# WHAT TO WORK ON:
In the article on explosimeters, what are these instruments designed to tell you?

# PASSAGE PROVIDED:
/---
Understanding Explosimeters

By Maryon J. Williams Jr.

Scenario: A fire rescue is needed in an industrial building with a nonzero explosimeter reading. Do you go in?

Explosimeters, or combustible gas indicators (CGIs), are designed to tell you if the atmosphere is explosive, not what gas is present or what you should do about it. In other words, “If you don’t know where you are going, you won’t know when you get there.” Several recent articles have discussed the use of CGIs.1-5 This article will discuss how to interpret the flammability readings.

Of the many fire calls for gas leaks, too many have had devastating results.6 Most explosion reports do not provide the gas readings before the explosion. Members of my fire company who responded to a gasoline pipeline leak left a water pump station just before an electric heater in the station ignited the vapors. They did not use an explosimeter at the time, and I was a half mile away and observed the top of the flames at a 45° angle up from my position.
\---
# DATA:
/---
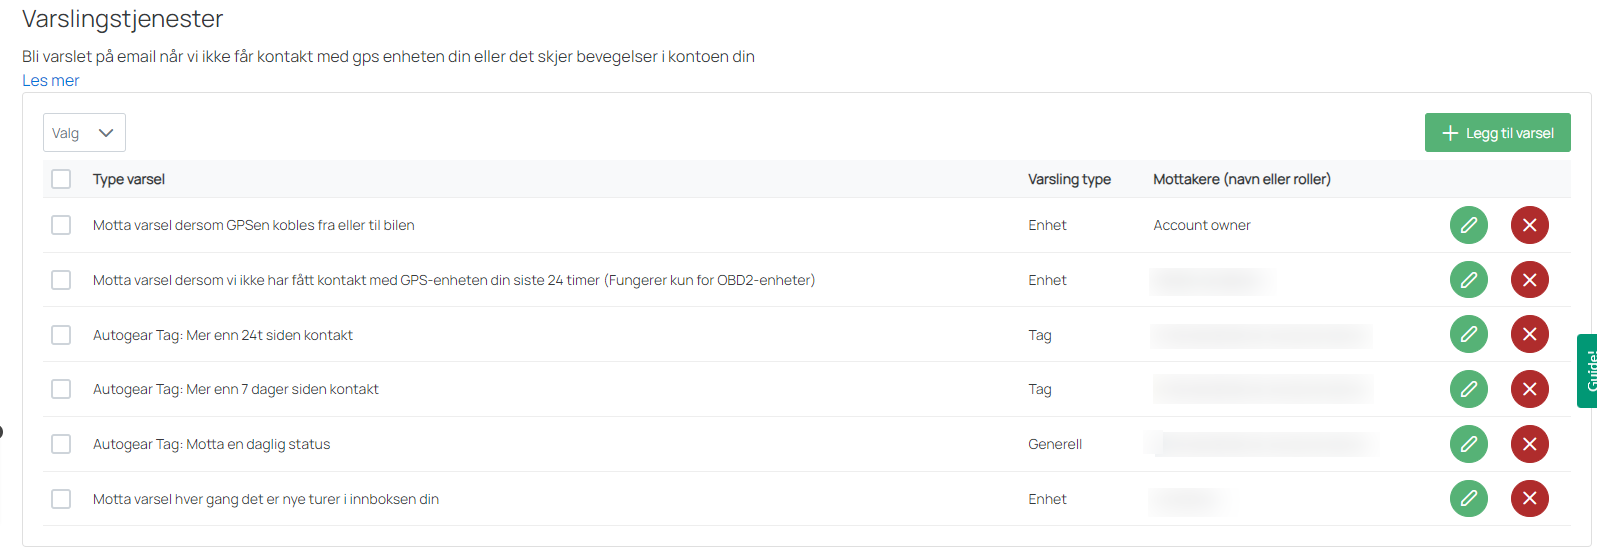Click the Legg til varsel button
The image size is (1597, 549).
1497,133
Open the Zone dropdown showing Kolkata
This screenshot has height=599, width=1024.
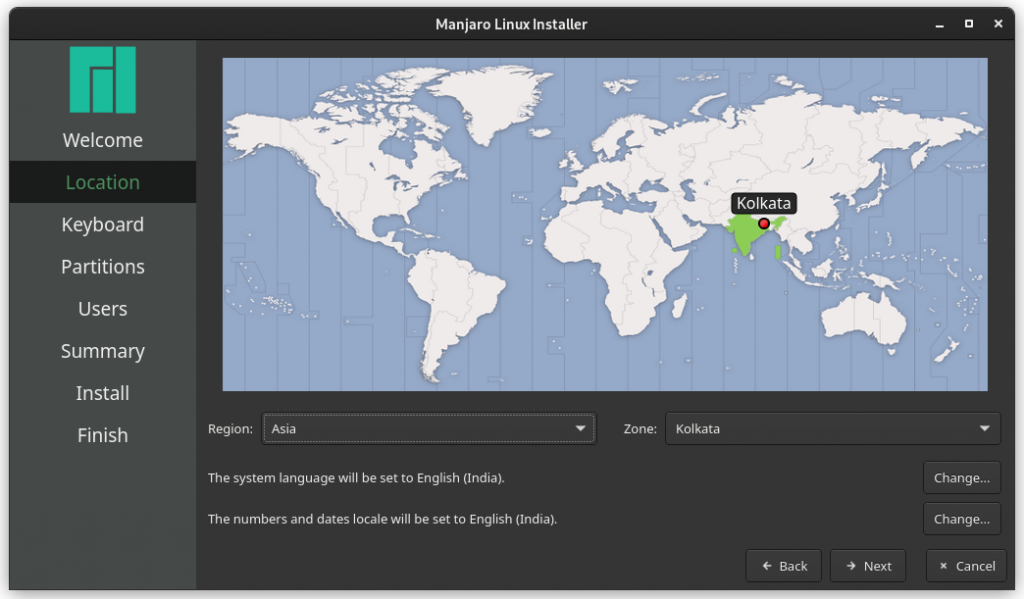coord(830,428)
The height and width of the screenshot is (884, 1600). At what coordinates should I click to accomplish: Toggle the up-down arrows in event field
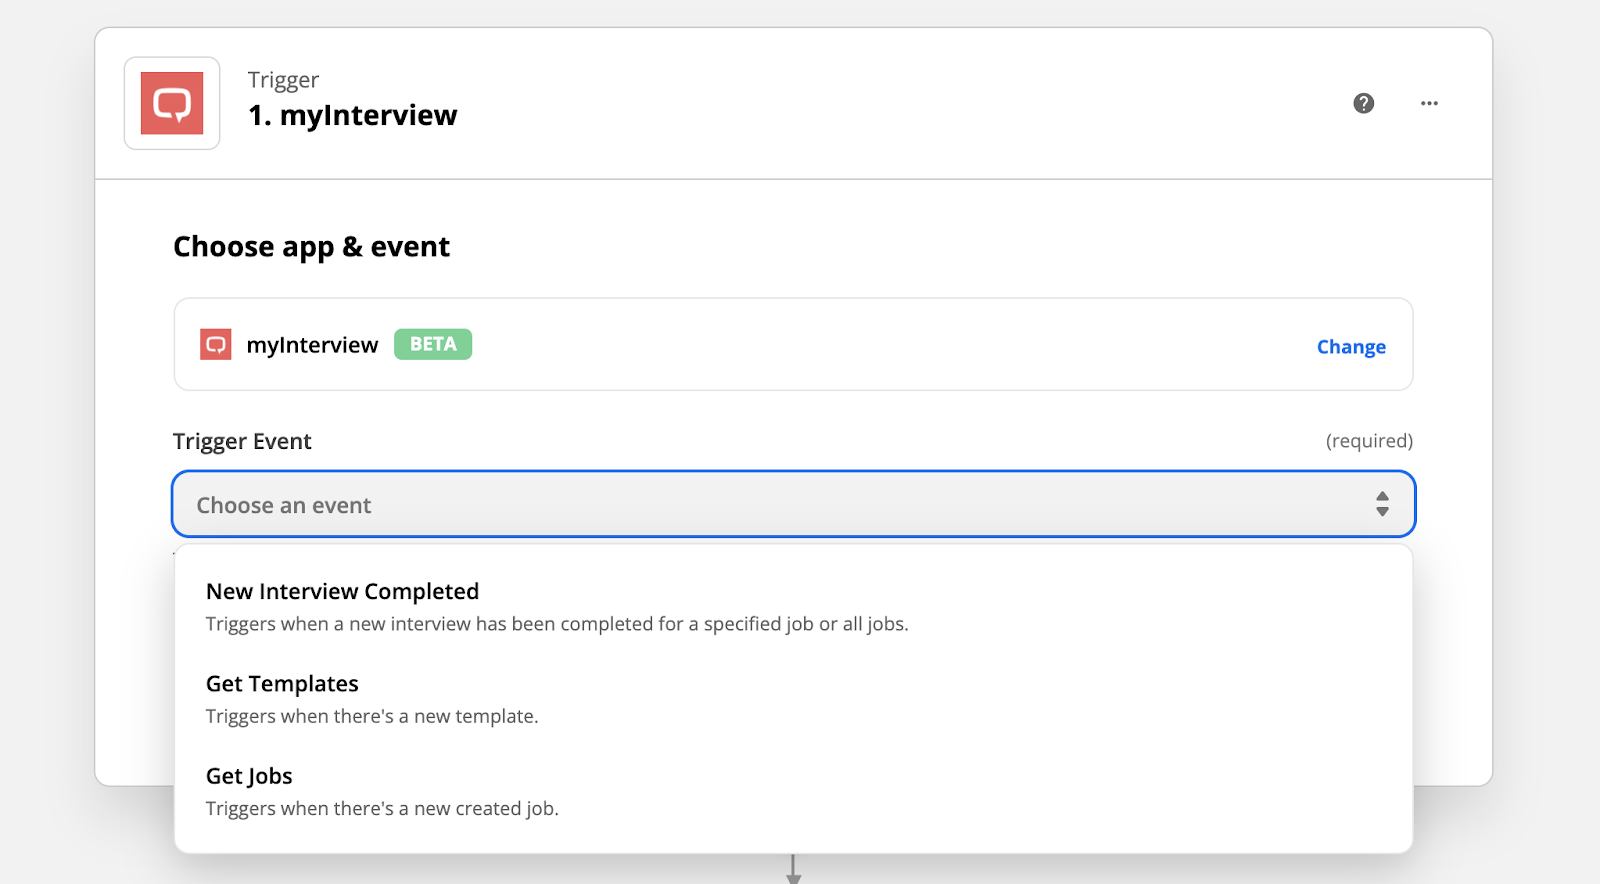(1382, 504)
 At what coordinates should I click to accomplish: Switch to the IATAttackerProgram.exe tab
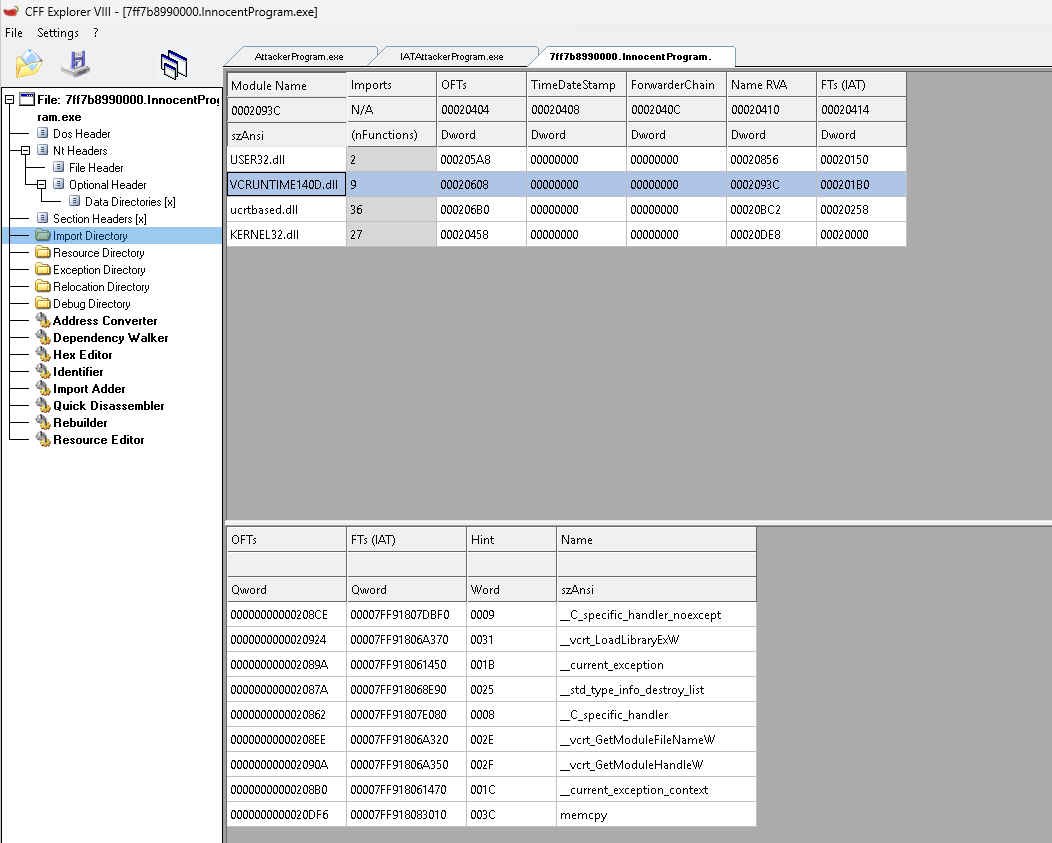452,56
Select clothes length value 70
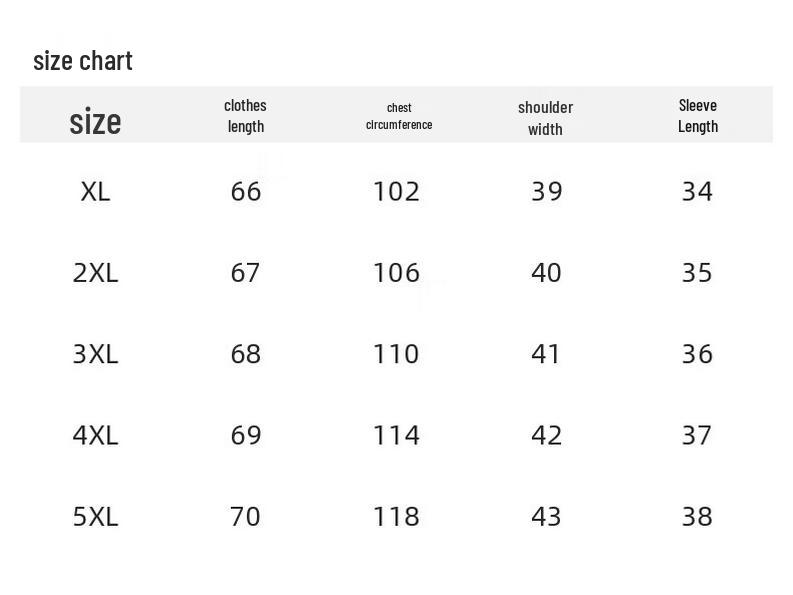 tap(245, 517)
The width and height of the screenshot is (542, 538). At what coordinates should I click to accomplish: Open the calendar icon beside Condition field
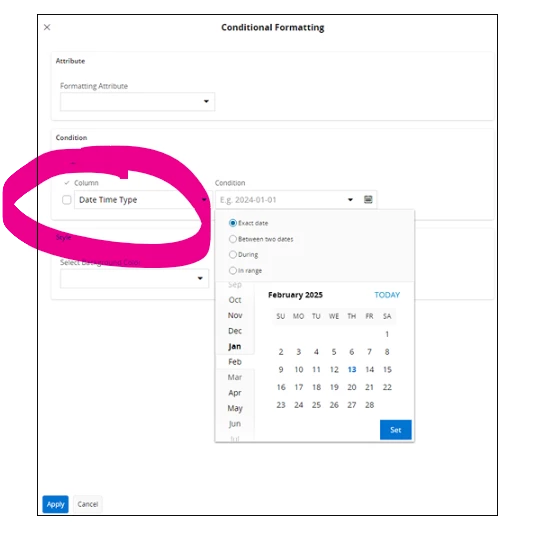368,200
\---
# EXERCISE ANSWER:
They are designed to tell you whether the atmosphere is explosive, not what gas is present or what you should do about it.